They just get better and better. Here we have a succinct summary of modern life, all in one frame. The overwork, the pain, greed, overweightery and individuality bursting out from its confines. Oboe speaks to the human condition. Her medium here might be bins, but the subtext is nothing less than Aristotelian. Go Oboe! Keep the bins coming!
Oboe
Oboe Ngua – The bin project is back on track
Oboe’s mammoth project continues. “I did feel I had bitten off more than I could chew”, she said, “And for a while I felt I could never take a photo of every bin in the world. But now I am reenthused. Look out for me taking a picture of a bin near you.”
Classic Bin photo
Art critic Penelope St Jean writes…
This project by Oboe Ngua is one of those series of works that should be mentioned in the same breath as Rembrandt’s portraits, Michelangelo’s ceilings and even Billy Whaler’s epic paintings of asparagus spears from Suffolk allotments.

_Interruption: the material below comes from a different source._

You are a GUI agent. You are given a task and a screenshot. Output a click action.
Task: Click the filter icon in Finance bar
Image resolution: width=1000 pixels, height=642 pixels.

This particular photo is a classic of the series, an image where the ethereal beauty of the bin, qua bin, meticulously sits in an empty road, showing the links between human creativity and rubbish – trash to our North American friends. When you understand the aims of Oboe, this work is truly awe inspiring. I am certain that in the future – as long as a far-sighted museum purchases an entire edition – more people will visit and enjoy these bin photos than will visit the Sistine Chapel.
’But it’s just a picture of a bin,’ I have heard people say. What reductive madness makes people spout such nonsense. This is not just a bin, this is the classic, perfect, proto-bin, the bin of the people. This image shouts to us about the failings of democracy and the pained panic of so many 21st century endeavours. Any museum who doesn’t have this bin picture – or another from the series – on their walls asap, reveals themselves to be, in my opinion, not a serious gallery and I would advise boycotting them until they have a Binoto work in their collection.
Binoto: New bin photo available now
“A delightful new photo has been release by Oboe Ngua from her seminal series “All the Bins in the World.” Unlike many in the bin series these includes shadowy figures, one on their phone, the other staring intently at the bin. We feel that we are witnessing a bin-based crime, that society in a microcosm is being shown to us.
In the distance people walk away, oblivious to what is happening behind them. Suddenly we feel the emptiness, the loneliness of contemporary living.
Oboe shows us a bin overflowing, a bin that represents perhaps the artist’s mind, or more likely a way marker on the journey we all face to truth from adversity. Onwards, she seems to say, encouraging us in our individual ways to either reach out and grab the rubbish in our life, or alternatively walk on past, whilst phoning the council to pick up the pieces.”
Wendy Sploghe, art advisor
Edition of 50 with 1 Artist’s proof
Sad news from Oboe Ngua regarding the Binoto art project
“Friends, I have sad news to convey regarding my fine art project ‘All the Bins in the World,’ which has often been referred to in the media as the Binoto Project (a portmanteau of bin and photo). I was too optimistic when I calculated how many photos I could take in a day. Rather than 200, I can realistically only photograph 20 bins per day. By my calculations, at that rate it would take until I am 97 to photograph even all the bins in Europe.
“I know this is sad news for all those Collectors around the world who were hoping to buy one of my photos of their local bin. To them I apologise and say this. If you really want me to take a picture of your bin then get in touch. You have been wonderfully supportive and I want to help you out with a binoto.
“Otherwise, although the scope of the project is narrower than planned, I will be continuing snapping photos of bins in England. Next week I will be in Bath, if you see me do say hi.”
Oboe Ngua – All the Bins in the World
All the Bins in the World is an ambitious project by Oboe Ngua to photograph all the bins in the world. “I am starting with all the bins in London,” she says, “as I live there, but I hope to quickly move on to Europe, Africa and the world.”
Having received a substantial grant from the But is it Art?! Foundation of Fort Worth she is now able to devote the next seven years to the project. “On average I am able to photograph two hundred bins a day. If I work seven days a week, 7am to 9pm, without any breaks then I should finish photographing London’s bins by December 2026, when I shall have a large exhibition at Pimlico Wilde.”
Before then we hope to show the collection as it builds.
Oboe explains her motivation
“I grew up in Lagos where we didn’t have a bin in the house. Even when I was young I told myself that one day I would make up for that privation. Little did I know that I would do so in such a wonderful way. I hope to build the largest privately held collection of bin and bin related photographs in the world.”
Collectors are advised to make their interest known as this project is expected to sell out before it even goes on sale.
“I am amazed that my early bin works are already selling for thousands of pounds. But then I remember, it is such an under-examined subject. To me these bins have become friends and models; each one like a life drawing embodying everything that a bin can strive to be.